LivingSocial and other group discounting sites may also face legal challenges, a law firm warns.

Two days after Groupon was notified it was being sued in two separate courts, the law firm that filed a class action suit against the group-buying site is said to be considering similar moves against the popular business' competitors.

Cuneo Gilbert & LaDuca, a law firm in Washington, D.C., on Tuesday filed a class action suit against Groupon for Carlos Vazquez of Washington, D.C., claiming that Groupon and its partner violate both local and federal laws because of their expiration dates.

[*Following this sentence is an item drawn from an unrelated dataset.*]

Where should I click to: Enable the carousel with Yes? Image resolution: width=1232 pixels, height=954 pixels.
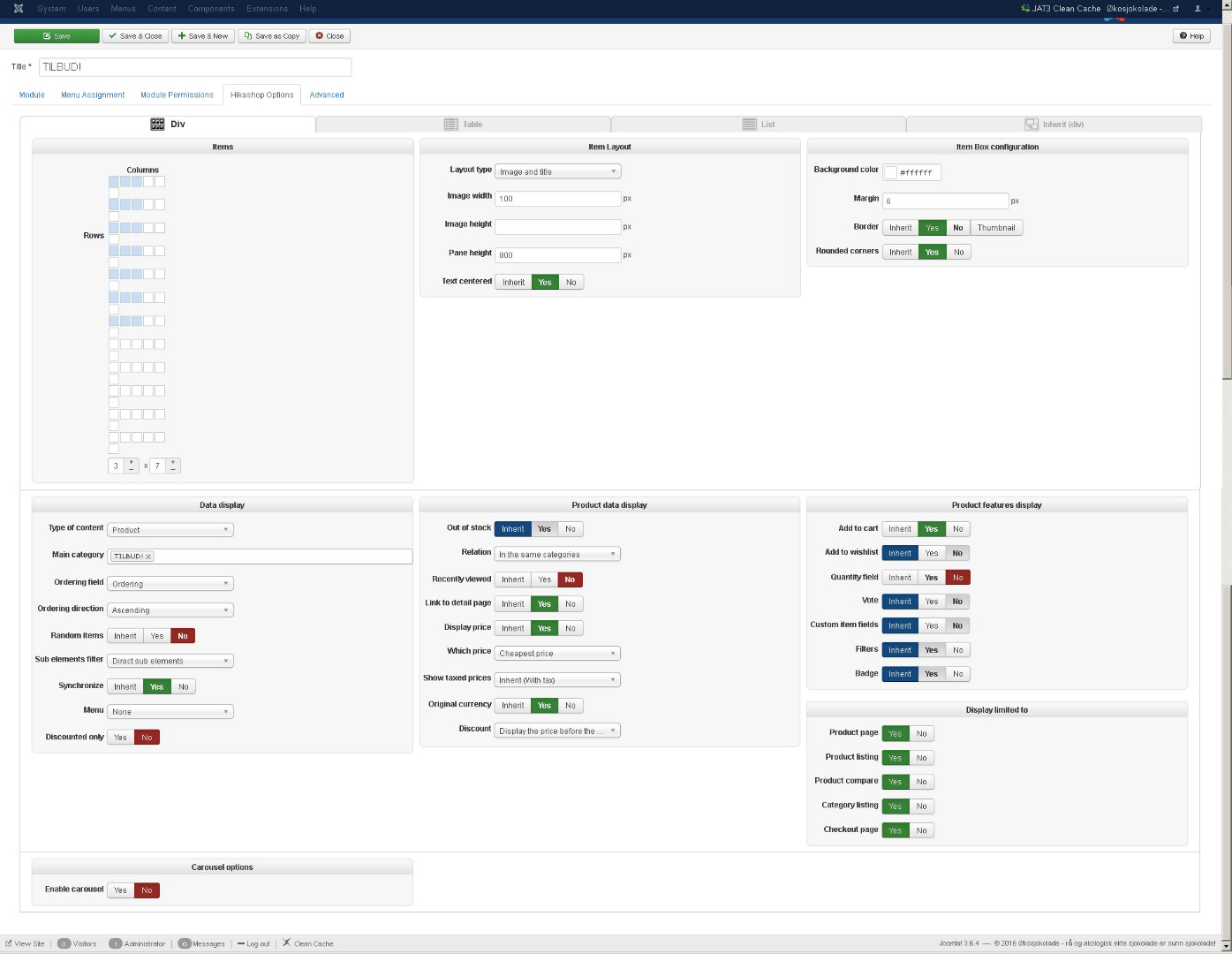click(x=120, y=890)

In the suit, partner Charles LaDuca said Groupon's offerings are gift certificates and, therefore, should have five-year expiration dates. Vazquez said he spent $20 on YMCA services valued at $305, but did not use the membership within the two-month deadline and lost his investment. The suit also cited anonymous online comments from other Groupon users expressing frustration with the expiration dates.

Now LivingSocial, another group discount site that is backed in part by Amazon, and others could be next, LaDuca told the Washington Business Journal.

"We are investigating cases against LivingSocial and some of Groupon's other competitors," said LaDuca. "I believe the practice is almost identical to what Groupon is doing."

On the same day LaDuca filed the class action suit in Washington, D.C., a Minnesota man filed a suit at the U.S. District Court in Minneapolis that also claimed that federal and state laws prohibit companies from selling or issuing gift certificates with expiration dates. Plaintiff Brian Zard of Richfield is seeking class-action status, according to Bloomberg, as well as unspecified damages, and an order preventing Groupon from issuing discounts with expiration dates.

Groupon does not comment on litigation, a spokeswoman told Bloomberg.

Founded in 2008, Groupon was sued in mid-January and earlier this month. In both cases, the plaintiffs sued Groupon because of the discounts' expiration dates. However, Groupon -- which settled out of court in both cases -- addresses the issue of expiration dates in the FAQ section of its Web site.

In response to the question: "What happens if my Groupon expires?" the company says: "All is not lost! Once a Groupon reaches its expiration date, it loses its promotional value, but you can still redeem it at the price you paid for the length of time stated by gift certificate laws in your state. If anything happens that makes it impossible for you to redeem your Groupon, we'll make sure you get your money back."